Qualcosa si è fatto solo in Veneto, anche perché la legge nazionale ne ricalcava una della giunta Galan, e in alcune zone del Lazio. La falsa partenza, nell’anno che precede le elezioni regionali, forse era inevitabile. Per compiacere spinte localistiche, pregiudizi falsamente ambientalistici, e soprattutto per non turbare sistemi di potere burocratici, le giunte regionali hanno emesso provvedimenti volti a limitare invece che a promuovere gli ampliamenti di edifici individuali e la costruzione di case da destinare all’affitto. La questione, però, resta aperta, anche per la sua evidente utilità economica. Mobilitare una quota di risparmio privato valutata attorno ai 50 miliardi significa aumentare la domanda interna e dare lavoro, con un’operazione anticiclica che non costerebbe nulla, anzi renderebbe persino qualcosa, alla mano pubblica.

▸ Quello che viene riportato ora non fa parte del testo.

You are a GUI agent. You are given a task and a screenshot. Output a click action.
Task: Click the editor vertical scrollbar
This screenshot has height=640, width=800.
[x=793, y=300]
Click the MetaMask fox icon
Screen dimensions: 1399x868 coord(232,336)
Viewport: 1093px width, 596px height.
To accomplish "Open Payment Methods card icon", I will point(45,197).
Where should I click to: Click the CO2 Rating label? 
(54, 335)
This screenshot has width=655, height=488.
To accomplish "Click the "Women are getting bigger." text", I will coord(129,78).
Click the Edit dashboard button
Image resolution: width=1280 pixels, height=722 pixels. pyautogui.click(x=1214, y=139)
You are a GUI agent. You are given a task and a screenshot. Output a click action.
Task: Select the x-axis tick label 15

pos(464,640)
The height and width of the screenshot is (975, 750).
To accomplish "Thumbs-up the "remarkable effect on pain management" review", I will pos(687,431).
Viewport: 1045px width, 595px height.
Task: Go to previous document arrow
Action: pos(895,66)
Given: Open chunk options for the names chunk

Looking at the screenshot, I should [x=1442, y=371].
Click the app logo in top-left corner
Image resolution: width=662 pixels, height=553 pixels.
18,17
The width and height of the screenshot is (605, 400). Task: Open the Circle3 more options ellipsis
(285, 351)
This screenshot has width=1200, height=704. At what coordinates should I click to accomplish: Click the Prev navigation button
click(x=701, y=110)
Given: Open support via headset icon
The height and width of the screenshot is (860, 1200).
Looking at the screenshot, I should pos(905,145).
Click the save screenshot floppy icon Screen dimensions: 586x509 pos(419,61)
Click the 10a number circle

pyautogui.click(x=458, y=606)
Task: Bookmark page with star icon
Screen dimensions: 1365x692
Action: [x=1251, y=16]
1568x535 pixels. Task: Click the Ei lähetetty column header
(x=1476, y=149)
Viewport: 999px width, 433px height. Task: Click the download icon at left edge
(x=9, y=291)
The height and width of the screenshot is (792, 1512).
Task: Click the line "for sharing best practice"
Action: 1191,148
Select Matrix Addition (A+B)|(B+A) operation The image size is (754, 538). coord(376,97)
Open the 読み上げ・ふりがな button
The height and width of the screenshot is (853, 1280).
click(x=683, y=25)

Si dice che Berlusconi intenda rilanciare questo tema nella fase conclusiva della campagna elettorale, il che può essere utile alle liste del suo partito. Quel che conta di più, però, è che le nuove giunte che si insedieranno, non più preoccupate di una verifica elettorale immediata, pensino allo sviluppo e all’occupazione nei loro territori, anche scontrandosi con sistemi di potere e sacche di pigrizia burocratica o localistica. Tutti quelli che si dicono interessati alla famiglia, dovrebbero agire perché ci siano appartamenti in affitto a prezzi accettabili per giovani coppie, quelli che parlano di esigenze di mobilità dovrebbero calcolare quanto pesa l’ostacolo della difficoltà di trasferirsi per le condizioni del mercato delle locazioni. Infine la tesi federalista avrebbe da guadagnare dalla dimostrazione di una volontà di collaborazione dei territori alla crescita economica comune, tutto da perdere dalla dimostrazione opposta, del carattere paralizzante dei localismi esasperati.